### Information shown
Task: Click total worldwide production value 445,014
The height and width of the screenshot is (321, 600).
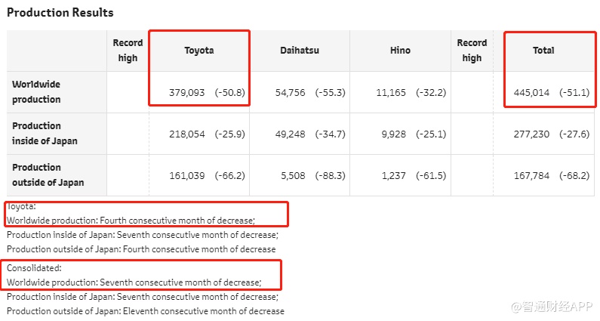Action: point(531,93)
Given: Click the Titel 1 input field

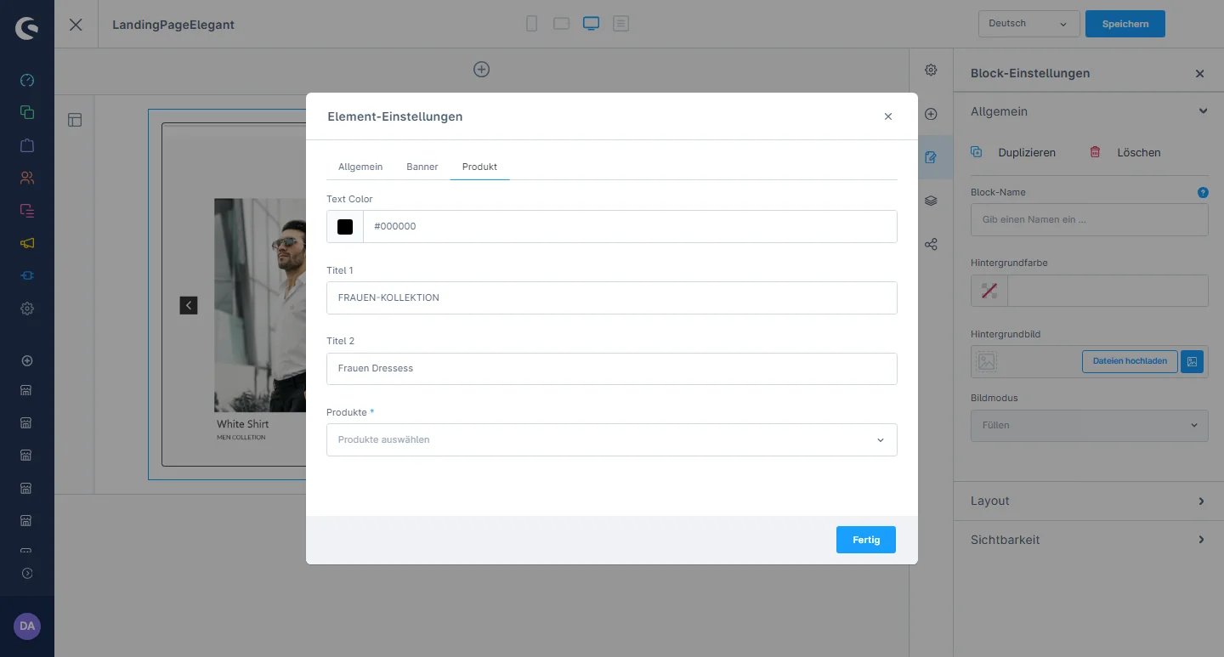Looking at the screenshot, I should 611,298.
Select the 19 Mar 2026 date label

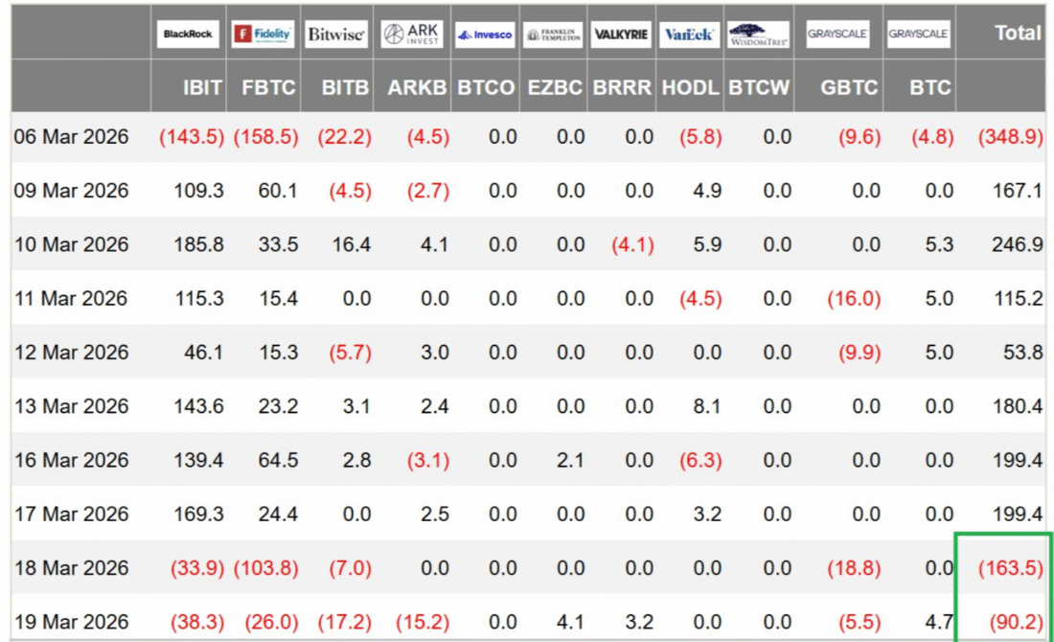coord(71,620)
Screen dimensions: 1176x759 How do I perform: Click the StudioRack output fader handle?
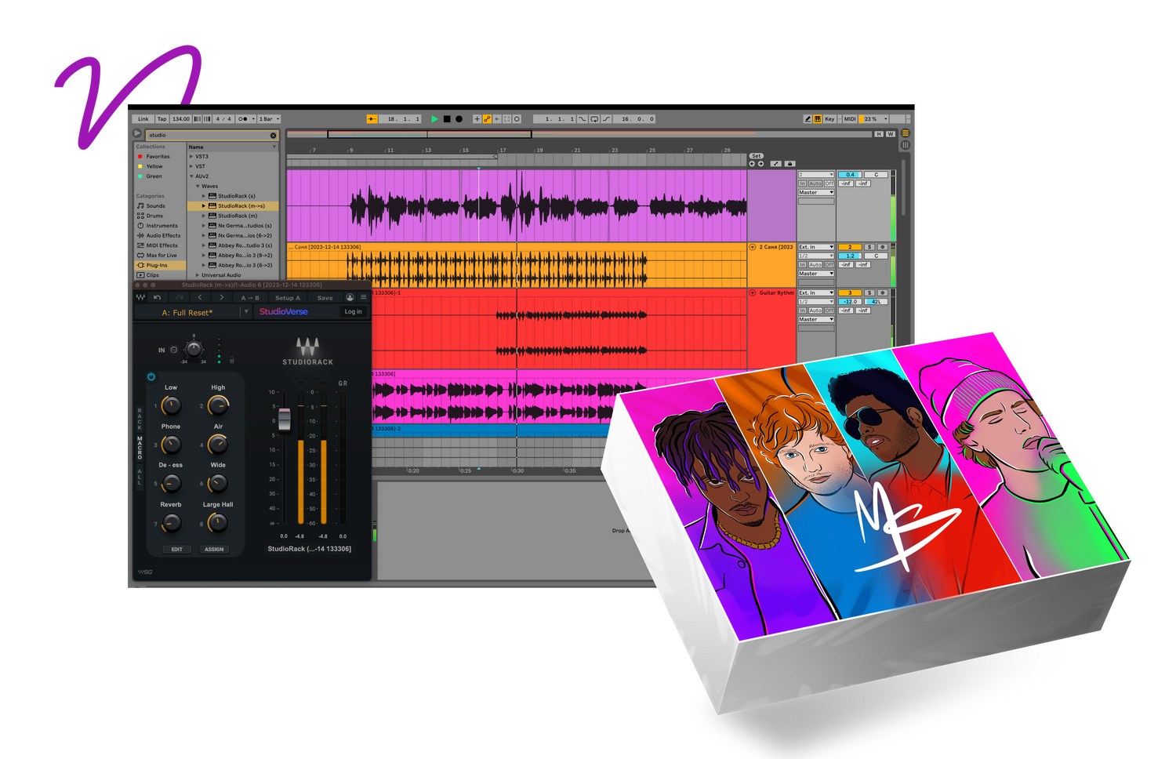(285, 419)
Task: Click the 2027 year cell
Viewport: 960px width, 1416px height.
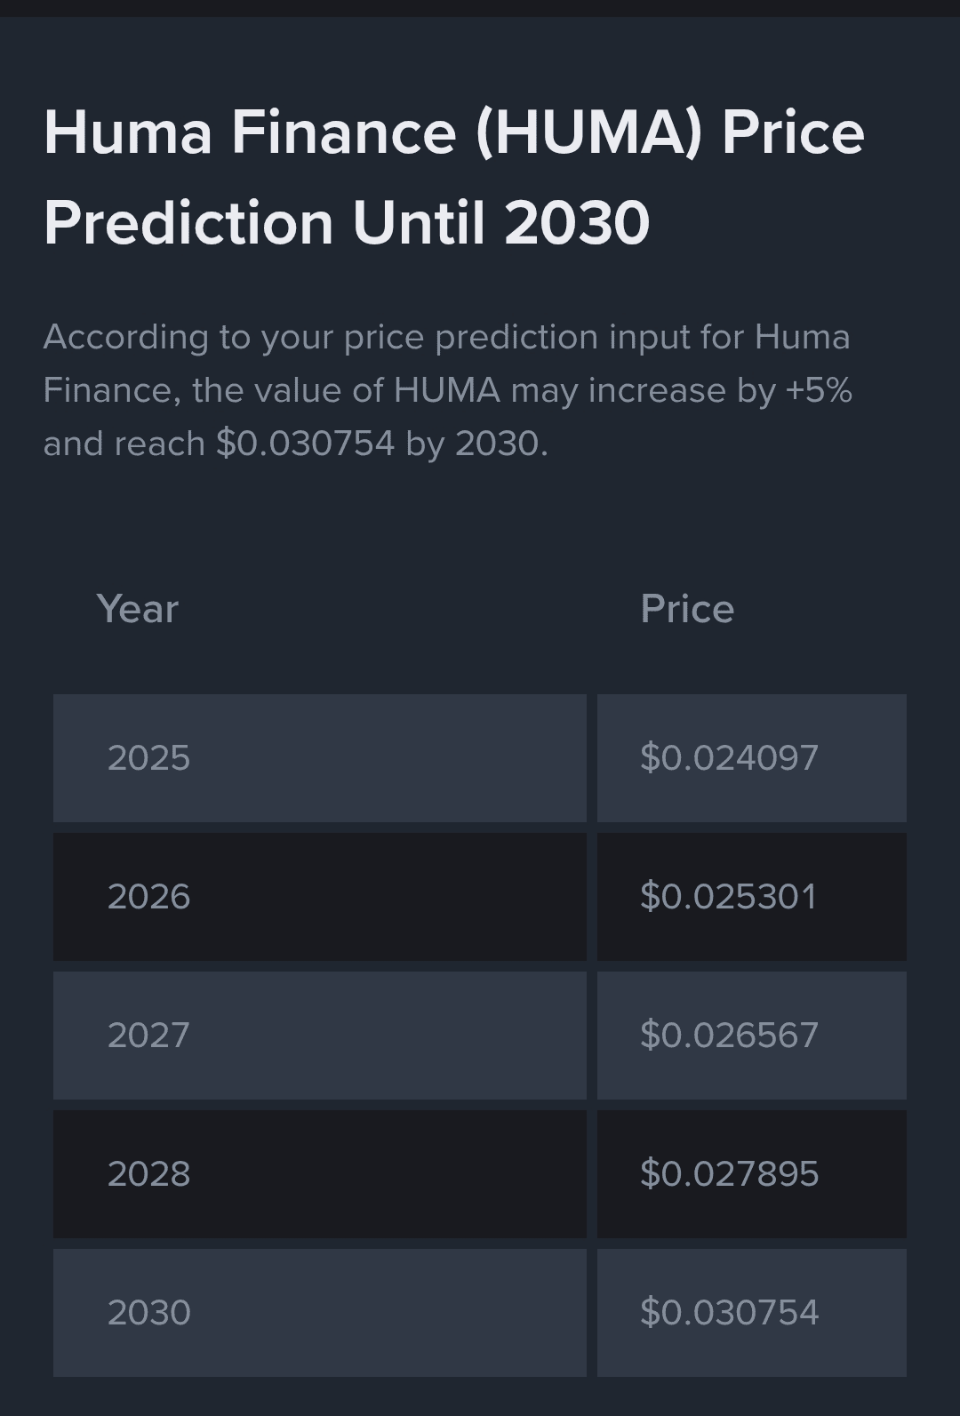Action: (320, 1036)
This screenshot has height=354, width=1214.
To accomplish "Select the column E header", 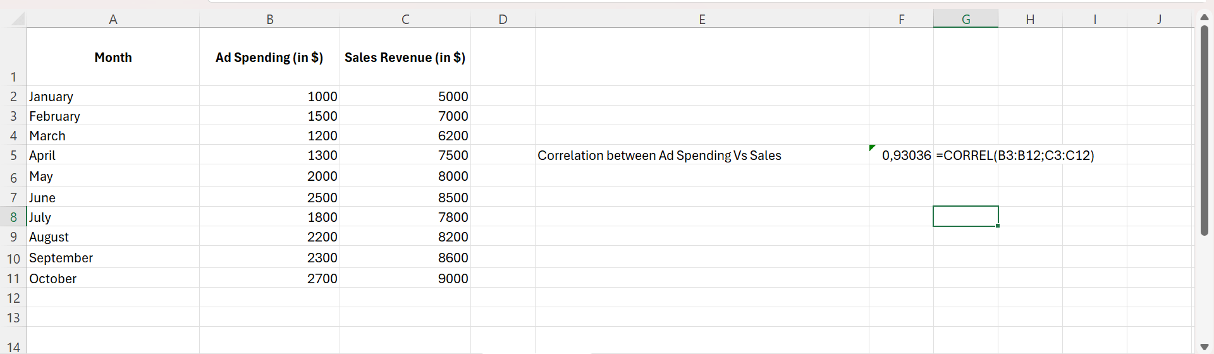I will [x=702, y=20].

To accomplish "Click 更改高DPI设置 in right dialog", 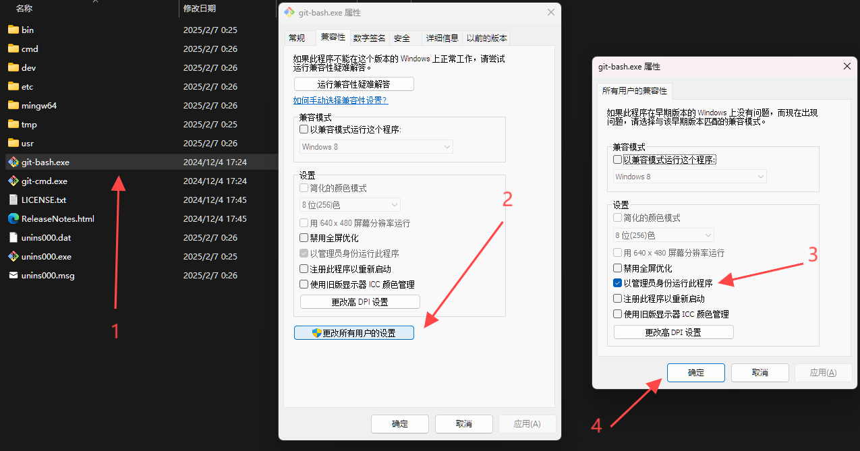I will [x=672, y=332].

### Work instruction
Where a line of the entries contains the word "Task", copy that line.

### Written solution
Task: Click total worldwide production value 445,014
Task: Click the 2027 year cell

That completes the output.